Wide variation in the suboptimal distribution of photosynthetic capacity in relation to light across genotypes of wheat

Abstract Suboptimal distribution of photosynthetic capacity in relation to light among leaves reduces potential whole-canopy photosynthesis. We quantified the degree of suboptimality in 160 genotypes of wheat by directly measuring photosynthetic capacity and daily irradiance in flag and penultimate leaves. Capacity per unit daily irradiance was systematically lower in flag than penultimate leaves in most genotypes, but the ratio (γ) of capacity per unit irradiance between flag and penultimate leaves varied widely across genotypes, from less than 0.5 to over 1.2. Variation in γ was most strongly associated with differences in photosynthetic capacity in penultimate leaves, rather than with flag leaf photosynthesis or canopy light penetration. Preliminary genome-wide association analysis identified nine strong marker-trait associations with this trait, which should be validated in future work in other environments and/or materials.

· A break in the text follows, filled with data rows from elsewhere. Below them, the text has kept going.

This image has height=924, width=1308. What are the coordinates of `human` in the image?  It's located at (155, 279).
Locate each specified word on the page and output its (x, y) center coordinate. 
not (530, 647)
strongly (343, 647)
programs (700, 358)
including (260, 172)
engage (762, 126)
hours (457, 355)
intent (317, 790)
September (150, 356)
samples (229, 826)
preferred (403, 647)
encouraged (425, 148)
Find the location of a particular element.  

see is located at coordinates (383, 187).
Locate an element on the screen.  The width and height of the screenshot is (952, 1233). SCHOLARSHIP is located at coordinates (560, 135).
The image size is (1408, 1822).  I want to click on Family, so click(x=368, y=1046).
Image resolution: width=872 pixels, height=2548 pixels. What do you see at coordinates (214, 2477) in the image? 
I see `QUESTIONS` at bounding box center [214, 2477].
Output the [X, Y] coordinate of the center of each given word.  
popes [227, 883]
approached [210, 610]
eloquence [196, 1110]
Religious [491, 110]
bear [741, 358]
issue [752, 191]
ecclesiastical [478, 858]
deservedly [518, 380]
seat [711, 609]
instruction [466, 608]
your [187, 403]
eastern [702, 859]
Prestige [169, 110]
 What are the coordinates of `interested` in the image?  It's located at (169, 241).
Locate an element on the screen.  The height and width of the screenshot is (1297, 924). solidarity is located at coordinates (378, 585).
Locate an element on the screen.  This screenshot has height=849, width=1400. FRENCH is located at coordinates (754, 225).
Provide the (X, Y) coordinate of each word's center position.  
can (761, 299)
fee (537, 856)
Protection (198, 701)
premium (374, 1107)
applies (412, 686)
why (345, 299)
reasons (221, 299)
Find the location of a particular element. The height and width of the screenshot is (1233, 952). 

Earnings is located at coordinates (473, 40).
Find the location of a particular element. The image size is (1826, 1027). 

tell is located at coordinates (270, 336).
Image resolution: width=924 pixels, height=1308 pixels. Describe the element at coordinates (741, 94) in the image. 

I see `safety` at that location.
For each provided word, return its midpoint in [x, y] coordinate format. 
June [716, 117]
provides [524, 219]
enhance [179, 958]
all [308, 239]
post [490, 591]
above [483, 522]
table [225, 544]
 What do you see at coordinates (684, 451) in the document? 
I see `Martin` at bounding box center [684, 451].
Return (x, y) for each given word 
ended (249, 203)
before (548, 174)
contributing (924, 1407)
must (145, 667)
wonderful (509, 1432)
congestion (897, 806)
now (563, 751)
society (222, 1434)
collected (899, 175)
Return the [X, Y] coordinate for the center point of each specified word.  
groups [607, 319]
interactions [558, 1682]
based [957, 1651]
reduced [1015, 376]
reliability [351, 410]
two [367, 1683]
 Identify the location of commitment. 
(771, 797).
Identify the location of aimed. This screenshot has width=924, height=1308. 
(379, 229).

Our modelling suggests canopy photosynthesis could be increased by up to 5 % under sunny conditions by harnessing this variation through selective breeding for increased γ. Plants invest nitrogen in photosynthetic enzymes in leaves. Although the optimal investment should be roughly proportional to how much light each leaf receives, plants tend to underinvest N in upper-canopy (sunlit) leaves. We examined, for the first time, whether this suboptimal pattern differs within species, by measuring light capture and photosynthetic capacity in flag and penultimate leaves across 160 wheat genotypes. We found wide variation in suboptimal N distribution, mostly driven by variation in plants’ ability to move N from penultimate to flag leaves as flag leaves develop. Selecting for less-suboptimal N distribution could increase canopy photosynthesis by several percent.